--- Prompt ---
Retrieve every line from the records in which the word "page" occurs.

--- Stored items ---

.....

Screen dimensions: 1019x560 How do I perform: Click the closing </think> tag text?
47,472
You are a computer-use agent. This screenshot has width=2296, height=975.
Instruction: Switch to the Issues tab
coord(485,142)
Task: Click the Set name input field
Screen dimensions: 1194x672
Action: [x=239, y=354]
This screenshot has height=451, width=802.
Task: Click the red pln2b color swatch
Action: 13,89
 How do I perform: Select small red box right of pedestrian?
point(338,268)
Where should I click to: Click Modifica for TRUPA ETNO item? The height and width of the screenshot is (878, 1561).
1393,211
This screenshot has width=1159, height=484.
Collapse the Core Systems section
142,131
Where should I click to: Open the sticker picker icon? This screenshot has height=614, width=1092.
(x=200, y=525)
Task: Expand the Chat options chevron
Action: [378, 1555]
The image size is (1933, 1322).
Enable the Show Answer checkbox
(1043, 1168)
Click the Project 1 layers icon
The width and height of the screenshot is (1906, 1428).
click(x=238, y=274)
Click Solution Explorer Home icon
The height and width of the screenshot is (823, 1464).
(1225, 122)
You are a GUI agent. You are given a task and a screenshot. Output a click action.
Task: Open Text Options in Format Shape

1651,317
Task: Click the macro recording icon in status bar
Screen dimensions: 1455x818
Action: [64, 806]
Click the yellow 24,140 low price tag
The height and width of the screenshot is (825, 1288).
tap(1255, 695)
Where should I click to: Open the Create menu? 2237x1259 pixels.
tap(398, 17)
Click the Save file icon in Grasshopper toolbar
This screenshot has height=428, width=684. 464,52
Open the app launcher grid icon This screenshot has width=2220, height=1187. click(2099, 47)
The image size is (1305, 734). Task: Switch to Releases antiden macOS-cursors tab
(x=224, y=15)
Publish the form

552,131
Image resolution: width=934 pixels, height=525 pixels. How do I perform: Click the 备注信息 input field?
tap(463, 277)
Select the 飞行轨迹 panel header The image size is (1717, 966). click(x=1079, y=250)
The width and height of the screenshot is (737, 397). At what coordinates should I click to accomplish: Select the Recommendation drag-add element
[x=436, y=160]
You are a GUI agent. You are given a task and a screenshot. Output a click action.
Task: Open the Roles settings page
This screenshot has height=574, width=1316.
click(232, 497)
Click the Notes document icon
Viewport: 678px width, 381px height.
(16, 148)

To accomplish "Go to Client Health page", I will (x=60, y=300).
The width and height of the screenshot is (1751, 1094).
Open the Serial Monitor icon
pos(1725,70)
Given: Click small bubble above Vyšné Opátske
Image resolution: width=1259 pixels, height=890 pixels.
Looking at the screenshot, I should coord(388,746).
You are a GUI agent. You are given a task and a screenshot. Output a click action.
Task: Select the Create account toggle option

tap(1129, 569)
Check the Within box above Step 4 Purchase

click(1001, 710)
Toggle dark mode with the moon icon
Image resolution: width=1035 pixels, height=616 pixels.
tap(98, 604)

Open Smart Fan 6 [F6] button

.....

--- Answer for this exercise ---
Task: Open the Roles settings page
To accomplish "Go to Client Health page", I will (x=60, y=300).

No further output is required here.